# REQUIRED WORK
Beginning at the line that holds "Rubal45 (230, 2543)", restate each line exactly through the final line of the records. Include both of those lines.
..........
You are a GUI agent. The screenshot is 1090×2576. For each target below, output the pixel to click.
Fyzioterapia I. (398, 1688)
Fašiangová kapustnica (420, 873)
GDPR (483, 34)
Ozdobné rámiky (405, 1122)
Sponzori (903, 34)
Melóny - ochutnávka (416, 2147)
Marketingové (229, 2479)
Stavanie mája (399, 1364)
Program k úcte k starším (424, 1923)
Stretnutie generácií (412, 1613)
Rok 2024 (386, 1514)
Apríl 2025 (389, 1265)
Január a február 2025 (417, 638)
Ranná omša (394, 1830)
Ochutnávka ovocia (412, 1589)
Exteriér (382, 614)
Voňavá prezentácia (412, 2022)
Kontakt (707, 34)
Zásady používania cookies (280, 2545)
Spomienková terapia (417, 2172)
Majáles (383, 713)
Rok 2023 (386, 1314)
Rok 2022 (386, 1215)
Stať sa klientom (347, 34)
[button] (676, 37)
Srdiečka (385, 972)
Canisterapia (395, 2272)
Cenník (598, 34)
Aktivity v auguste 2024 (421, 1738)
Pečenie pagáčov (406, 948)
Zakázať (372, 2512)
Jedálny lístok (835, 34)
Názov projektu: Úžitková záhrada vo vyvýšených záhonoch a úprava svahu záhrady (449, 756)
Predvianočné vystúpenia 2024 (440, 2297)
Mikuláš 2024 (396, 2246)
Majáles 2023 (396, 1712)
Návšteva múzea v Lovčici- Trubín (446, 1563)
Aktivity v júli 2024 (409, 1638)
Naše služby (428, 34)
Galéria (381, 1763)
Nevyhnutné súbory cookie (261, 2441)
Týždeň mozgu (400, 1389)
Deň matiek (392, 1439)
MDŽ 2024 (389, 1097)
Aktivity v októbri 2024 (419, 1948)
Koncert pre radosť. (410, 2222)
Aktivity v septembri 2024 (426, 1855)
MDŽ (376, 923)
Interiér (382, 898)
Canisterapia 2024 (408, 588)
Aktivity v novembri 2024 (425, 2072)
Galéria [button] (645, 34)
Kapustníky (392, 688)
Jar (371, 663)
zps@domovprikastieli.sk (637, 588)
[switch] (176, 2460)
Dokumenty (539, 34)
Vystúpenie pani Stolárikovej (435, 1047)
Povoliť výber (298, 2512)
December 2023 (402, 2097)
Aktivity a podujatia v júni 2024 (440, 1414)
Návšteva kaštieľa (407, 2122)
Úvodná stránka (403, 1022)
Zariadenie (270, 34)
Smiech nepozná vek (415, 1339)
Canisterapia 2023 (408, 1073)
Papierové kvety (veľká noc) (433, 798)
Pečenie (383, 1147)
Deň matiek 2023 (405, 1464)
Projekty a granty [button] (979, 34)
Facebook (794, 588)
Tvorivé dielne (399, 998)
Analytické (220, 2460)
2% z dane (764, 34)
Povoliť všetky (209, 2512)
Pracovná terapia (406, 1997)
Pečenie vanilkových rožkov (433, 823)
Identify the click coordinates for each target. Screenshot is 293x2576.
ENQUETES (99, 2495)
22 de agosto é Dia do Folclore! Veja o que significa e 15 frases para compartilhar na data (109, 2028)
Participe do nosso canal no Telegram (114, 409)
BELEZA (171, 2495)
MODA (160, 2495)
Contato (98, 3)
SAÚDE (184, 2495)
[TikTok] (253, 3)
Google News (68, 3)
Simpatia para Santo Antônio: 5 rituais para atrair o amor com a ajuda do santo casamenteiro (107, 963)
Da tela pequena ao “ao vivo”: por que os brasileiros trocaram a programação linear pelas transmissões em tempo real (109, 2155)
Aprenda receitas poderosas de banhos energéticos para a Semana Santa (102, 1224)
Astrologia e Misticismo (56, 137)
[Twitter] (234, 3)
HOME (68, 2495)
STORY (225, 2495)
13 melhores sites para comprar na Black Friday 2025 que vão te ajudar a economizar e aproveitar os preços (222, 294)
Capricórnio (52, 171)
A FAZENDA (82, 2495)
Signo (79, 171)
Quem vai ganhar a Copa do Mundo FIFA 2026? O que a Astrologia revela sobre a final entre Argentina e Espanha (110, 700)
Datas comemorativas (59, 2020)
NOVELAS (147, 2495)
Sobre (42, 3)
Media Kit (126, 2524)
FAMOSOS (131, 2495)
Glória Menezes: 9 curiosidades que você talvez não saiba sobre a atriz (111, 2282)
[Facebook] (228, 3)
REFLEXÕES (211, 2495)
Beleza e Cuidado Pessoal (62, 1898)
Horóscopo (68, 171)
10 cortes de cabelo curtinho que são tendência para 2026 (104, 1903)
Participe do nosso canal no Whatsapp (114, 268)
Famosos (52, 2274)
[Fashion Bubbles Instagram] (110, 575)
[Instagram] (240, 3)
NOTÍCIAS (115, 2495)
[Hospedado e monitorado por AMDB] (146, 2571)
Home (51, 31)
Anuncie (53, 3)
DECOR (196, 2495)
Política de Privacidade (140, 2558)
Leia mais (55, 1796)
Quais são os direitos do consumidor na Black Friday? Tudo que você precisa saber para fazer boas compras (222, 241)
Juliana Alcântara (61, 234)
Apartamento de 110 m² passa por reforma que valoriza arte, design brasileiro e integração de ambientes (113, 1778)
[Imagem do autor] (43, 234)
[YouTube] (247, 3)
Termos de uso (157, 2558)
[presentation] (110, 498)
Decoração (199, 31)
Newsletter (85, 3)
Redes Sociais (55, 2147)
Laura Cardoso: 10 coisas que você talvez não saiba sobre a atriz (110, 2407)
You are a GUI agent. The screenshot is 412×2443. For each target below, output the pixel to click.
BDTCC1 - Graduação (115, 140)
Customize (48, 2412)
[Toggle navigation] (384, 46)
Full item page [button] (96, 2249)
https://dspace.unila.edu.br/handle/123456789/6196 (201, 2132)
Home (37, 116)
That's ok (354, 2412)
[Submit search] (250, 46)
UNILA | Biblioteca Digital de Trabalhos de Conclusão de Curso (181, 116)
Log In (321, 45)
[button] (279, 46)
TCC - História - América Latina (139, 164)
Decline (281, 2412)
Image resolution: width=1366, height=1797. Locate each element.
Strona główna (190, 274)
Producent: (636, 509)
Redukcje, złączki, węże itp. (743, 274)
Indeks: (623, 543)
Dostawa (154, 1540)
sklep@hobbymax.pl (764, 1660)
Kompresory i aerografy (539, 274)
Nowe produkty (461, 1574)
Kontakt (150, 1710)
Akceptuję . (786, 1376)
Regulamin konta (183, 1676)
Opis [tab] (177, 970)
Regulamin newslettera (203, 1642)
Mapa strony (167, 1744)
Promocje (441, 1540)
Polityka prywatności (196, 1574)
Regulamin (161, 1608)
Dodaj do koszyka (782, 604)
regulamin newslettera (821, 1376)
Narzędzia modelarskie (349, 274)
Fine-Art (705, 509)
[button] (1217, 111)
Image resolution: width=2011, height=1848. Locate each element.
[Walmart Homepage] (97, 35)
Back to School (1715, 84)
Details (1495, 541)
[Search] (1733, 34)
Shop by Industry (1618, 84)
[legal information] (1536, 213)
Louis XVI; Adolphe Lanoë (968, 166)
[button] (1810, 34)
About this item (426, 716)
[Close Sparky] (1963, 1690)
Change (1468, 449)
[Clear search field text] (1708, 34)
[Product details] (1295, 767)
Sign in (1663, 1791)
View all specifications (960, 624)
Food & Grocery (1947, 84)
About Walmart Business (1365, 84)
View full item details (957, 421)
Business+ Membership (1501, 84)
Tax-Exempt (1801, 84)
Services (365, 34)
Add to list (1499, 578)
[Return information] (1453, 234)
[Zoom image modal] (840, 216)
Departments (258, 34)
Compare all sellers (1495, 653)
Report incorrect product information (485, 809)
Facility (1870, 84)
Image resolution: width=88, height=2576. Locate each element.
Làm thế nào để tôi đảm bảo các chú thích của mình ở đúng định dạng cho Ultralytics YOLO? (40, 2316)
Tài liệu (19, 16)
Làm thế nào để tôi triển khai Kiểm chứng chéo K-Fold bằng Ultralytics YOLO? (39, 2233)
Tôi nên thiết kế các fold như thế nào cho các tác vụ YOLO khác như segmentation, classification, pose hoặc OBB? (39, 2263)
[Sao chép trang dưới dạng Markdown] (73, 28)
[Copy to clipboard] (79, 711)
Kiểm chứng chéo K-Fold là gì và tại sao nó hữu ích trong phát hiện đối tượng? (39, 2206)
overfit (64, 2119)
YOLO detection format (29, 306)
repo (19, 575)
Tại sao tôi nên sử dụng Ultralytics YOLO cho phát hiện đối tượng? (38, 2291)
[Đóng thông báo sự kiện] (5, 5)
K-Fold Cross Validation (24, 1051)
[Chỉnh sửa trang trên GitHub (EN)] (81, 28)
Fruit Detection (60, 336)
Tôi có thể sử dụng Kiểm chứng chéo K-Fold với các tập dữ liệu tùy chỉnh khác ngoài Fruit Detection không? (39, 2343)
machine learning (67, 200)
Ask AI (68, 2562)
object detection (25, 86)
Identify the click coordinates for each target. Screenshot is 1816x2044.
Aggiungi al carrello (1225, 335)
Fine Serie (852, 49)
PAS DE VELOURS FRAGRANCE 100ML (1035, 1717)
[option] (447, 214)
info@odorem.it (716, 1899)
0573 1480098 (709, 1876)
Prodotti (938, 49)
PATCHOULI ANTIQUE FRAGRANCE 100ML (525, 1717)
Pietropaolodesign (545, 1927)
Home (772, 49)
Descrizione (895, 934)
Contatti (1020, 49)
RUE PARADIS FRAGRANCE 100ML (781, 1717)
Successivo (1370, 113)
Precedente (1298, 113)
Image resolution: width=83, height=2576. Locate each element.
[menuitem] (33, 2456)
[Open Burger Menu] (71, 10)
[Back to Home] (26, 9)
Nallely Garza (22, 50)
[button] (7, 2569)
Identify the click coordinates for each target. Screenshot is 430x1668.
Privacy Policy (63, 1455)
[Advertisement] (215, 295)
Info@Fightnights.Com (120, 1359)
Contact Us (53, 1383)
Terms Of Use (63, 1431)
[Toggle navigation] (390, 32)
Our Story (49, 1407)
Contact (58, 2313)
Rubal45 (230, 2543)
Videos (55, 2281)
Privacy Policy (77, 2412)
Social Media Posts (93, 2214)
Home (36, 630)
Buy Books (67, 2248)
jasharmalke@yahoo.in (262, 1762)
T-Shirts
..........
# ANSWER TO THE EXERCISE
Rubal45 (230, 2543)
Videos (55, 2281)
Privacy Policy (77, 2412)
Social Media Posts (93, 2214)
Home (36, 630)
Buy Books (67, 2248)
jasharmalke@yahoo.in (262, 1762)
T-Shirts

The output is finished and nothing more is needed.